Last edited by Darth Vader; 06-09-2015 at 06:12 AM.
Everybody can have the same ideas, think the same thoughts.
This is not true, intelligence is normally distributed (via Gauss' bell curve), just like height, beauty or income. Some thoughts can only be thought by geniuses, or very smart people -- i.e. those who won the genetic lottery, and those are rare (gifted people with an IQ of at least 130 make up about 2 percent of the population). The Unabobomber's dissertation, for example, could only be understood by a handful of mathematicians around the world.
This is not true, intelligence is normally distributed (via Gauss' bell curve), just like height, beauty or income. Some thoughts can only be thought by geniuses, or very smart people -- i.e. those who won the genetic lottery, and those are rare (gifted people with an IQ of at least 130 make up about 2 percent of the population).
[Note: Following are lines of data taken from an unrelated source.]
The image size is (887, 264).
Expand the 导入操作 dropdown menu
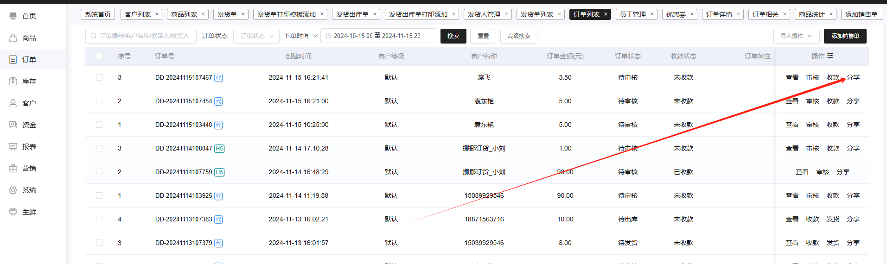796,36
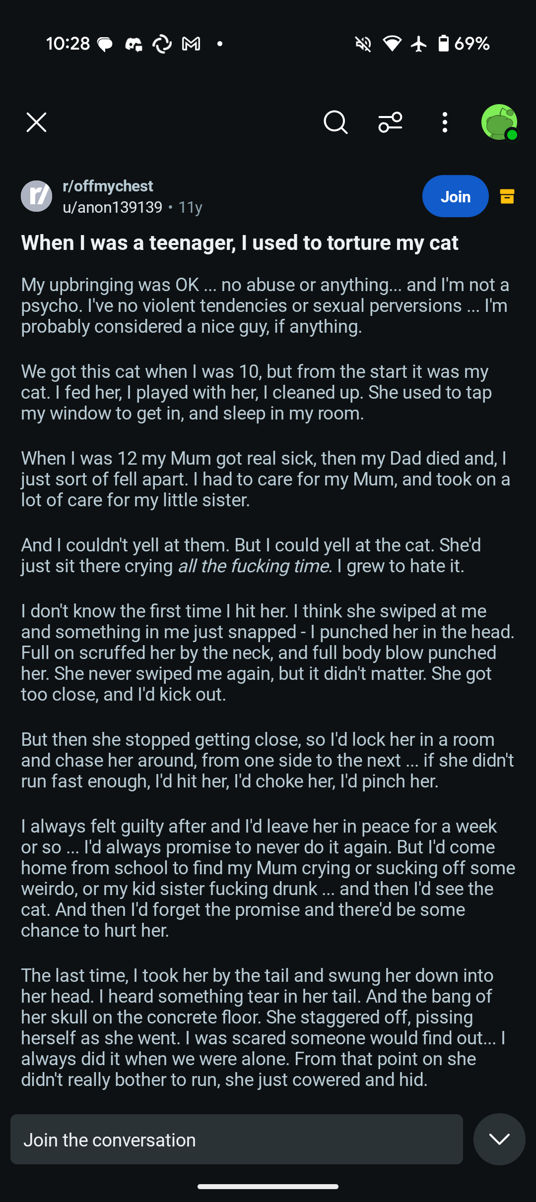
Task: Open the r/offmychest subreddit link
Action: point(108,186)
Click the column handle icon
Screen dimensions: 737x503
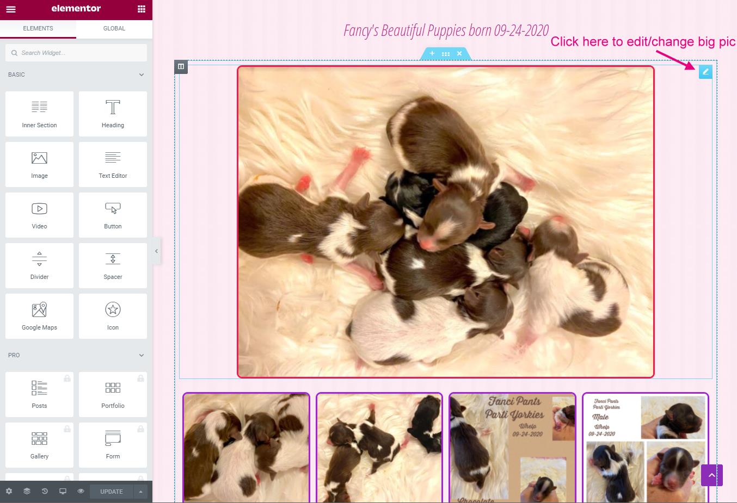click(181, 67)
The Unabobomber's dissertation, for example, could only be understood by a handful of mathematicians around the world.
In my third year at the University, I had a linguistics professor who was such a genius that even he himself didn't understand a word of what he was saying.
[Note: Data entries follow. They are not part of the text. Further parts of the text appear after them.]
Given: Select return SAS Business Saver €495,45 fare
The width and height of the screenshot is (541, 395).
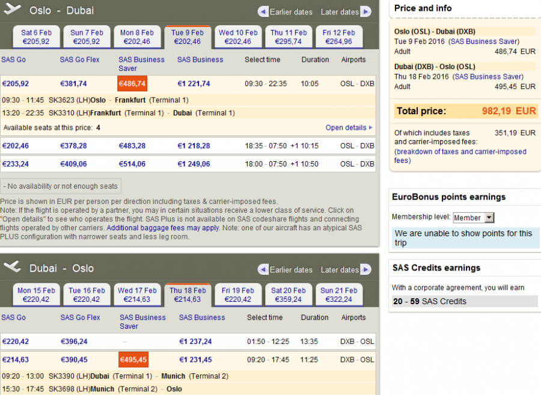Looking at the screenshot, I should [133, 360].
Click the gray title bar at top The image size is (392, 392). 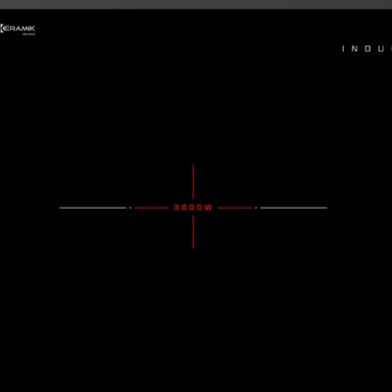coord(196,4)
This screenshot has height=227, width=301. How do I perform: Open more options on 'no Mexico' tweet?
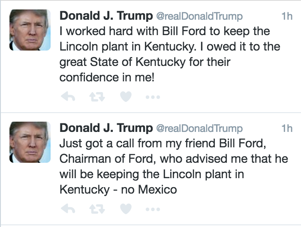(153, 209)
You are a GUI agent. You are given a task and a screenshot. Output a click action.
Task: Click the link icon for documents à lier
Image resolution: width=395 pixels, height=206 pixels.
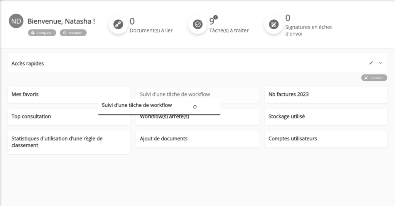coord(118,24)
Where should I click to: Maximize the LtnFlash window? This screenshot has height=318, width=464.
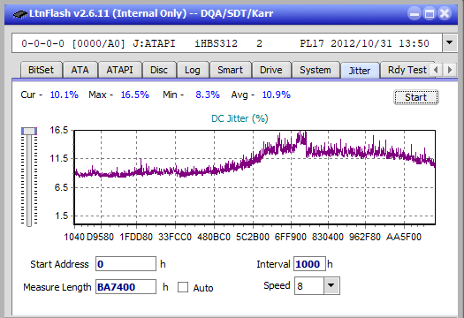point(430,13)
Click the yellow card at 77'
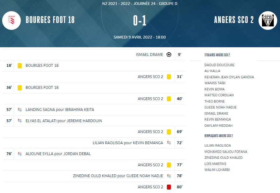 coord(169,165)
The website is down and distrowatch claims it's defunct...
Last release was 2008.1 over 7 years ago for i586 platform.
Still, DARKSTAR itself survives, but much changed, as an in-house server solution (at least that was true nearly one year ago). What Dark Vader meant, I guess, is that he could share some of the tools he still uses in this context.
@Dark Vader: you and your colleagues are still welcome to contribute to the Romanian translation of Slint that is stalled
This is not true, intelligence is normally distributed (via Gauss' bell curve), just like height, beauty or income. Some thoughts can only be thought by geniuses, or very smart people -- i.e. those who won the genetic lottery, and those are rare (gifted people with an IQ of at least 130 make up about 2 percent of the population). The Unabobomber's dissertation, for example, could only be understood by a handful of mathematicians around the world.
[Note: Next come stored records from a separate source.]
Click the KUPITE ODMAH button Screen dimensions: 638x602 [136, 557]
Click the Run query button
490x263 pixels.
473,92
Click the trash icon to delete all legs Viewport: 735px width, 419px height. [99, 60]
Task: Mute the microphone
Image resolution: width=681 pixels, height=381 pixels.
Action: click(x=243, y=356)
Yeah, you're right. I was generalizing, a mistake made regularly by us 98%ers.
gifted people with an IQ of at least 130 make up about 2 percent of the population
IQ is a metric based on success on some tests by a given child aged X, compared with the age Y from which most children succeed in the same tests. As such it is a measure of precocity, not of intelligence and has absolutely no meaning for adults.
But this reminds me this quote attributed to B.F. Skinner. Asked "But what is intelligence, by the way?" he answered "Intelligence is what my test measure". Unfortunately some people thought he spoke seriously. More here. I agree with most.
Last edited by Didier Spaier; 06-09-2015 at 07:57 AM.
Yeah, you're right. I was generalizing, a mistake made regularly by us 98%ers.
Never claimed I was part of the 2 percent. Just pointed out that some ideas require an intelligence level that not everyone can claim for themselves. I, for example, have absolutely no problems with being just average, and I see no reason to deny the importance and validity of IQ.